I wish I had a photo to share from last Sunday’s Mounted Combat workshop. The stars aligned so that all participants in the workshop were strong riders, and we had enough horses for everyone, including instructors. That meant nearly three awesome hours of trading blows from horseback! Having eight very different horses and riders on the field for that period of time offered the chance to experiment with timing, lines of attack and defence, and measure. So I thought I would take a break this week from our tour through the Green Spur Swordplay from the Ground, and share some of my observations.
Position, position, position
I harp on rider position in riding lessons because it is so vital to good riding and good swordplay mechanics. On Sunday I found that while I was concentrating on the line of my cut, the point of deflection, and clearing the sword to avoid hitting my horse, my position would deteriorate. I needed to consciously put more weight in my stirrup irons and maintain a light seat. Not only did my legs and seat bones become quieter, giving fewer false cues to my horse, my cuts became cleaner and more powerful as my waist and shoulders could rotate freely and my arm could extend further.
With two opposing circles of four horses we traded a lot of attacks. When both horses are walking you have to be fast to get a riposte in after deflecting the opponent’s attack. It is far easier to get your deflection and counterattack in if one horse is halted and the other is walking. However, it would be suicidal to simply stand there in battle, even if it did make your initial defence easier. I found the most effective plan was to halt or slow my horse when receiving an attack, then give her a light squeeze at the moment of deflection. This added momentum to my attack and got me quickly out of reach of my opponent. On occasion I even reined back during an opponent’s approach, waiting for the correct measure and timing before releasing forward.

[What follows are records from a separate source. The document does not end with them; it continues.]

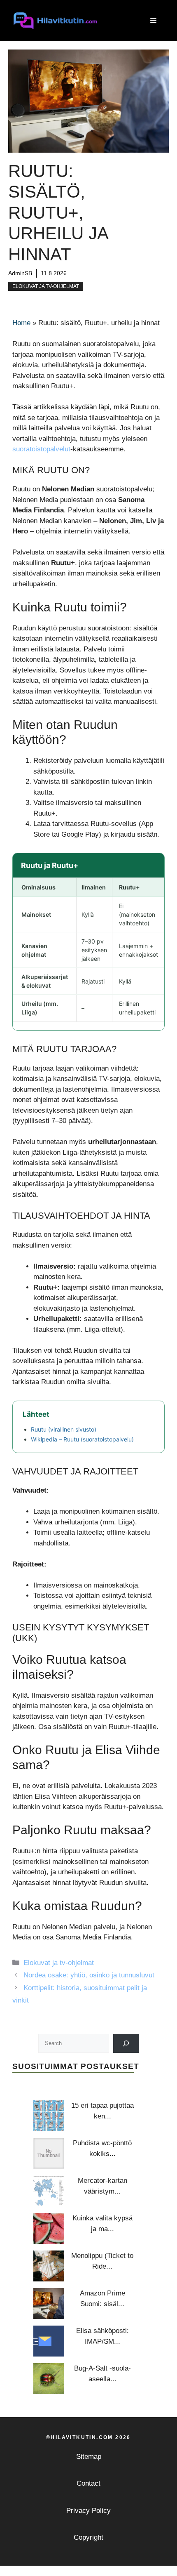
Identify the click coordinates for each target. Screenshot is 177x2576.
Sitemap (88, 2456)
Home (21, 323)
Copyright (88, 2537)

Some horses, like the two thoroughbreds, were road hogs and unwilling to yield the path to oncoming horses. Others were reluctant to get into a close measure. This naturally affects the types of plays that are available. We found we often had to adapt our defences at the last second, turning from false to true edge, or from deflection to block. It is great to test your adaptability this way, but challenging if you have to think about your best response. I was grateful for the long hours spent on the ground practising these moves so they came straight from muscle memory without too much thought.
Know your horse
We finished the day with a grand melee of all eight horses on the field. Most riders developed different tactics according to the abilities and temperaments of their horses. Some horses were good at leg-yeilding and turns on the forehand to allow their riders to swing behind an opponent. Those who weren’t relied on speed or quicker parries to protect themselves after an intial tempo.
It was a grand day, and I can hardly wait till the March Mounted Combat workshop!